» Information:
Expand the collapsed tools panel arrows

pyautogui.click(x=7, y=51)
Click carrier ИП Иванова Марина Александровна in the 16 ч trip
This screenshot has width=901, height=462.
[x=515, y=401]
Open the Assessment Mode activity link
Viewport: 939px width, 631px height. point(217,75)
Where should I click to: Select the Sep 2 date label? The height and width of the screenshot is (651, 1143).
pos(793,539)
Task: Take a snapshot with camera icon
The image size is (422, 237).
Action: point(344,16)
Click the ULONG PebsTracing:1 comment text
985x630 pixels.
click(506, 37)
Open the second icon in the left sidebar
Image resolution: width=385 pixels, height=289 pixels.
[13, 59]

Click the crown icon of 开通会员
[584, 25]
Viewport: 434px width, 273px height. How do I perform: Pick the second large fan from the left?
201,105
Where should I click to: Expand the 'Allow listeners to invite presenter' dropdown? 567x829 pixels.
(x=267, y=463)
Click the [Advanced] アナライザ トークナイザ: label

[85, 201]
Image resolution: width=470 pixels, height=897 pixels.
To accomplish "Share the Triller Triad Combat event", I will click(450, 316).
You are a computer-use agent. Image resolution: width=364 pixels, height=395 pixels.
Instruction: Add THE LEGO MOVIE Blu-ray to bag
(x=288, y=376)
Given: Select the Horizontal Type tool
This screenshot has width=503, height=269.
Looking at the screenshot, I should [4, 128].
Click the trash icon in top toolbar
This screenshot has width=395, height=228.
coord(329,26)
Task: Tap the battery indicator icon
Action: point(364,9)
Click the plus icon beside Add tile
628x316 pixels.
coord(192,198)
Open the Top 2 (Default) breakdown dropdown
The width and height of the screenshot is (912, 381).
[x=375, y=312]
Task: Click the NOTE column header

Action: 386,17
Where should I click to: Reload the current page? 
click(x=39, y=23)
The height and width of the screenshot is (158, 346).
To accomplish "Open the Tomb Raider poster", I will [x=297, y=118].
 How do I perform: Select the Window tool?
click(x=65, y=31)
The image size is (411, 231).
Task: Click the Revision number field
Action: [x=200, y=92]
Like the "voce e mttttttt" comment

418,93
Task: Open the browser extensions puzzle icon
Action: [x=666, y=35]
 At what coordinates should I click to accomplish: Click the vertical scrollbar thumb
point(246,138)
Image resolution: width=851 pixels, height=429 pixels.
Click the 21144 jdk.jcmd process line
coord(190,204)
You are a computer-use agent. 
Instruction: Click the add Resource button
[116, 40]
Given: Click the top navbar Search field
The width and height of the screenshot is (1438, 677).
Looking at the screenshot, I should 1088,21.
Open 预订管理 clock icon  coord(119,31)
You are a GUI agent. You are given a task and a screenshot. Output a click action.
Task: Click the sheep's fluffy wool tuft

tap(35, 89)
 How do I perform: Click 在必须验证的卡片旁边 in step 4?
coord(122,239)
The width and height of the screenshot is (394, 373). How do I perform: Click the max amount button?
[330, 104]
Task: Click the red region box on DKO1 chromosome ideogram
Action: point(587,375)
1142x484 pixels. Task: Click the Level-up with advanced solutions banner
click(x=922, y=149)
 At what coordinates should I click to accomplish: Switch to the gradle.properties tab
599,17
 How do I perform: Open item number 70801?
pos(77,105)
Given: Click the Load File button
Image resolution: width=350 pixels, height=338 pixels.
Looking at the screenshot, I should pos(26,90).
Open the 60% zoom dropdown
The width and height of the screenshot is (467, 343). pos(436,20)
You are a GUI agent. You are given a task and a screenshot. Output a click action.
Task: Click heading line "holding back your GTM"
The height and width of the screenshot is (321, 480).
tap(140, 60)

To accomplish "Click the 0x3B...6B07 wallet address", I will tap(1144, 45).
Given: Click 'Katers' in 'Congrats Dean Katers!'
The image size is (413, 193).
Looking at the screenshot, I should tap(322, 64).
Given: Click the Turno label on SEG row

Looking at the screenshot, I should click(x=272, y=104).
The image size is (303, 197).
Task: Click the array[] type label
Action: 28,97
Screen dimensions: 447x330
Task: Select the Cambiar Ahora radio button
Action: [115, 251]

» Problem description: Go through the material above and copy each line that has the word "computer".

» Answer for this exercise:
You are a computer-use agent. Image resolution: width=364 pixels, height=395 pixels.
You are a computer-use agent. 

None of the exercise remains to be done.